According to the complaint, Aniston first saw the photos last September, and her attorney John Lavely sent a cease-and-desist order to the publishers. But the pics soon appeared again, in the December 1999 issue of High Society, featuring a full-page shot of Aniston in her panties (along with shots of her in a bathing suit in Mexico) with the headline, "Rachel Gets Raunchy/Her Shocking XXX-Rated Vacation."

Aniston's complaint contends that the publishers capitalized on the fact that she's never before appeared nude in a movie or photograph ("as a major selling point"), and that colorful descriptions alongside photos--like "raw" and "raunchy"--"were and are highly offensive and objectionable to plaintiff, as they would be to any reasonable person of ordinary sensibilities," the suit reads.
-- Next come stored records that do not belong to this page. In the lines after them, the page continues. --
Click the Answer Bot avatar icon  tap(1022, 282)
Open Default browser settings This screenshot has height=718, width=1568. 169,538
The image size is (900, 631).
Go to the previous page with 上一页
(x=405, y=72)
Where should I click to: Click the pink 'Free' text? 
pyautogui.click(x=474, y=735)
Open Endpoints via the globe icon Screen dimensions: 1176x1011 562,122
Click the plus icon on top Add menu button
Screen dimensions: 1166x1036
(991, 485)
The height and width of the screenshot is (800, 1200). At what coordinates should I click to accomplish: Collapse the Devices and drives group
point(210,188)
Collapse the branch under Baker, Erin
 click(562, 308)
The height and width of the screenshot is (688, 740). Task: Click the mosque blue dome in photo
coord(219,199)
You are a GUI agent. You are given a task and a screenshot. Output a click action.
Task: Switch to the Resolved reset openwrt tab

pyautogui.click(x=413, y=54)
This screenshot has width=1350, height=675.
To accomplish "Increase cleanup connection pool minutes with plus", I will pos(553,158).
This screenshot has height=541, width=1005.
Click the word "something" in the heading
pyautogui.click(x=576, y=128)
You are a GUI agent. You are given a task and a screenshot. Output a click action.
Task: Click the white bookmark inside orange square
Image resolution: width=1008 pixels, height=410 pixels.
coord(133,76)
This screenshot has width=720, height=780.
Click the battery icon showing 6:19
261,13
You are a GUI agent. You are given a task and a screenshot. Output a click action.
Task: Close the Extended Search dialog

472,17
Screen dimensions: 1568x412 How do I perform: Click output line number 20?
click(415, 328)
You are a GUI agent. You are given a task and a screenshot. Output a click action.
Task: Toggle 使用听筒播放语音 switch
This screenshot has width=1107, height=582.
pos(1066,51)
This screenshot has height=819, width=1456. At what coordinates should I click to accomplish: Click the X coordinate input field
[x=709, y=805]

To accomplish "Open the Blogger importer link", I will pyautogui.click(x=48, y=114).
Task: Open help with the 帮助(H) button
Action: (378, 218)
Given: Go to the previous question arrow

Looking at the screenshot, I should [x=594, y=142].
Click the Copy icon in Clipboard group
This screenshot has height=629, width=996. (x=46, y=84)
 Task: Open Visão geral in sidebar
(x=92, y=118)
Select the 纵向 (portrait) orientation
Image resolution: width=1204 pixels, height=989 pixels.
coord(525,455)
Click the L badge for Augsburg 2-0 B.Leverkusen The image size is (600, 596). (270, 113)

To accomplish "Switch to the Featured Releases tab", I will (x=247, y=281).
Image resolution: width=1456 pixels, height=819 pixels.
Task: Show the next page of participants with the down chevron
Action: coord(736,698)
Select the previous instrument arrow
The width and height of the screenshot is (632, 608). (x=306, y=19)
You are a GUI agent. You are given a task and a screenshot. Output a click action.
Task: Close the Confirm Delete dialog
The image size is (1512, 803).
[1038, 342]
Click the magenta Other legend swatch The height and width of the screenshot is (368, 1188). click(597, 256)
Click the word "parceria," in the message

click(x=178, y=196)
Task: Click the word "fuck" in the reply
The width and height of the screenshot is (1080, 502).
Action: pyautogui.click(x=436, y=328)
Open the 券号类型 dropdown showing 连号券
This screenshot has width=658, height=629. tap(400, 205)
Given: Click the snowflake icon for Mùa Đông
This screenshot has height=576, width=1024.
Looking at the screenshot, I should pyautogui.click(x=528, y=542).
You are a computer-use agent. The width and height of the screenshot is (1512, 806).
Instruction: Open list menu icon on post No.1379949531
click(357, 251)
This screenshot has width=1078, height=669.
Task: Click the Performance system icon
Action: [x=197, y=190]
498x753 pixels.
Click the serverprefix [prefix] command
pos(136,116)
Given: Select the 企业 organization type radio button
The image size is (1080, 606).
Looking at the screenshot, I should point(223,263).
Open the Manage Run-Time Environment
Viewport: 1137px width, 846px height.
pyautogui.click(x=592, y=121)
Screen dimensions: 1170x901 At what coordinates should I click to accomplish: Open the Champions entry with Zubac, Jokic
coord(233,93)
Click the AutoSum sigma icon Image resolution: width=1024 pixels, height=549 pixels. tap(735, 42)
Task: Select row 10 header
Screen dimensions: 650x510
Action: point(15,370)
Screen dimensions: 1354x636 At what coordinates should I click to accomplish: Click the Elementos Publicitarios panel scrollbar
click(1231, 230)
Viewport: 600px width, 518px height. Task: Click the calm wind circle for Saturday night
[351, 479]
This should all sound vaguely familiar to her husband. With the help of Lavely in 1997, Pitt filed suit against beefcake nudie mag Playgirl after it published a series of stripped-down photos that were snapped while he was vacationing in the West Indies with onetime girlfriend Gwyneth Paltrow in 1995. Like Aniston's suit, Lavely claimed the 10 Pitt photos were taken illegally by a trespassing photog.

Despite its First Amendment defense and claims that the photos were already widely published on the Net, Playgirl lost its battle. A judge ordered all remaining issues of the magazine (by then, of course, a collector's item) pulled from the newsstands.